*What you need to do*
Copy every line of the rows below word for word, without the pictures.

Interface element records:
--------------------------------

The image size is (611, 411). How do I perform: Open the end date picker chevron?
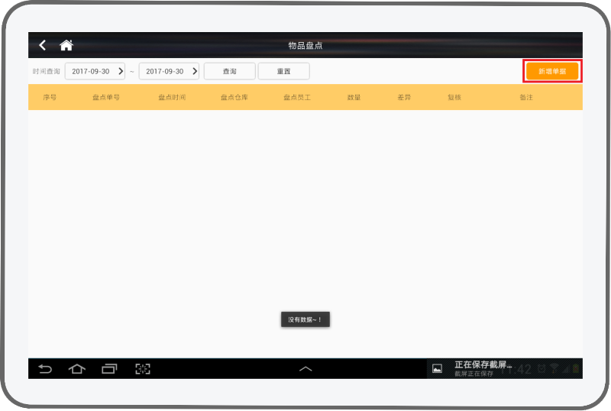[x=194, y=71]
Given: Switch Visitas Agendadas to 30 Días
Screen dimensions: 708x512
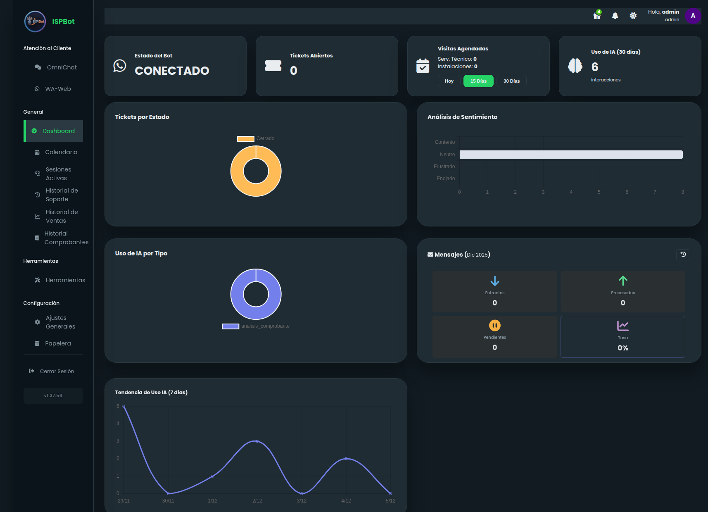Looking at the screenshot, I should coord(511,81).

--------------------------------

*Solution to this exercise*
The image size is (611, 411). How do I perform: Open the end date picker chevron?
[x=194, y=71]
Given: Switch Visitas Agendadas to 30 Días
Screen dimensions: 708x512
Looking at the screenshot, I should coord(511,81).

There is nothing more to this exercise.